Is it time to change the way you think about machines?

Conventional wisdom maintains that smart machines threaten our lives and our livelihood (indeed, in a recent analysis of over 700 jobs, machines are projected to be capable of replacing half of them). But authors Julia Kirby and Thomas Davenport who released Only Humans Need Apply: Winners and Losers in the Age of Smart Machines earlier this year, insist that it’s time to change our automation mindset and adopt an augmentation strategy, allowing man and machine to bring out the best in one another.

We’re talking, of course, about Artificial Intelligence (AI): that is, the ability of machines to mimic human intelligence. Author and futurist Ray Kurzweil predicts that human-level AI will be achieved by 2029; others describe the smart-machine revolution as “the true next step in evolution.” And groups such as MIT’s Future of Life Institute, the Cambridge Center for Existential Risk, the Future of Humanity Institute, and the Machine Intelligence Research Institute are exploring in depth its promise and perils (see sidebar).

So it may be time to change the way you think about machines. Said Kirby and Davenport, in a piece for the Harvard Business Review: “Conventional wisdom is that as machines threaten their livelihood, humans must invest in ever higher levels of formal education to keep ahead.” Noted Gregg Scoblete, in an article for cnn.com: “A study by Carl Frey and Michael Osborne of Oxford's Program on the Impacts of Future Technology put the matter starkly. In their analysis of over 700 jobs, almost half could be done by a computer in the future. This wave of computerization could destroy not simply low-wage, low-skill jobs (though those are in acute danger) but some white-collar and service sector jobs previously thought to be immune as well.”

But Kirby and Davenport urge us to make “peace with smart machines.” They explained: “By emphasizing augmentation, we can remove the threat of automation and turn the race with the machine into a relay rather than a dash. Those who are able to smoothly transfer the baton to and from a computer will be the winners.”

Here's their primary thesis: “What if we were to reframe the situation? What if, rather than asking the traditional question (what tasks currently performed by humans will soon be done more cheaply and rapidly by machines?), we ask a new one: What new feats might people achieve if they had better thinking machines to assist them?”

This then is our challenge. To think differently, to construct a true partnership with man and machine, emphasizing our inexorable human qualities: intuition, creativity, flexibility, ingenuity, reason, emotion, common sense. Imagine, for a moment, as machines begin to handle our more routine tasks that we focus on strengthening our interpersonal and intrapersonal skills, building our power of observation and human connection.

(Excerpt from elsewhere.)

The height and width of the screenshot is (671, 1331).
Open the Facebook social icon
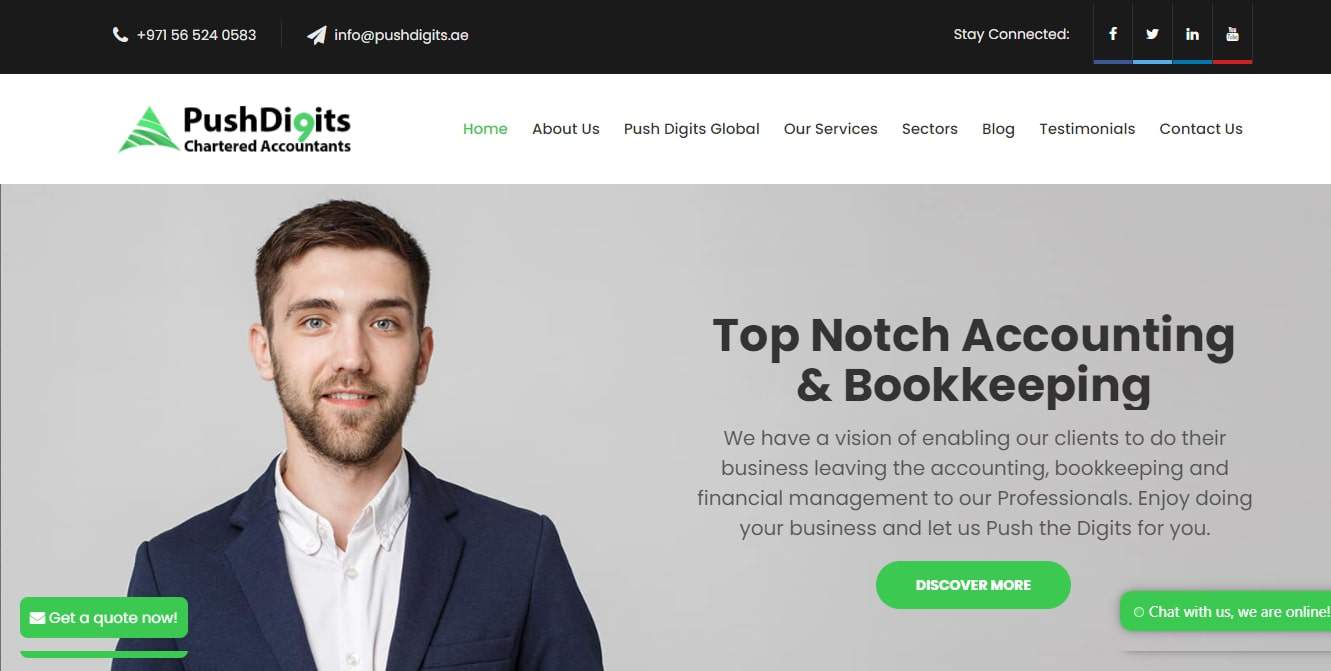[1112, 34]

It may be time to embrace the inevitable, and think differently about the relationship between man and machines.

The Promise & The Peril
In what ways will smart machines advance mankind? Kris Hammond of computerworld.com points to “self-driving cars, automated warehouses and intelligent advisory systems,” while Kirby and Davenport envision “machines digesting legal documents and suggesting courses of action and arguments.” But the promise goes far beyond. In a famous op-end piece, physicist Stephen Hawking, MIT physicist Max Tegmark, Nobel laureate Frank Wilczek and computer scientist Stuart Russell, called AI “the biggest event in human history,” with smart machines capable of wiping out war, disease and poverty.

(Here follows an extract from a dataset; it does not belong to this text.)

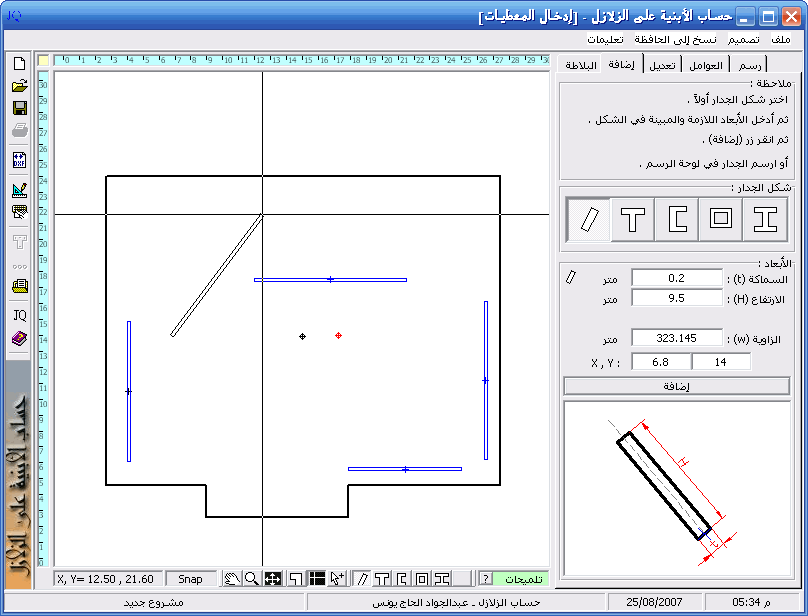
Task: Click the thickness field showing 0.2
Action: (676, 278)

But they fear that left unchecked, AI could dramatically change the world as we know it. In a time.com article, Bill Gates told Matt Peckman that he “doesn’t understand why some people are not concerned.” And Nick Bostrom, author and director of Oxford’s Future of Humanity Institute, told Peckman that while AI would harbor “economic miracles and technological awesomeness,” there may be no one around to benefit.

Computer programmer Sam Altman offers perhaps the most optimistic view. Writes Peckman: “Altman . . . believes future iterations could be designed to self-police, working only toward benevolent ends. The 30-year-old computer programmer and president of startup incubator Y Combinator says his ‘OpenAI’ system will surpass human intelligence in a matter of decades, but that the fact that it’s available to anyone (as opposed to locked behind private, proprietary doors) should offset any risks.”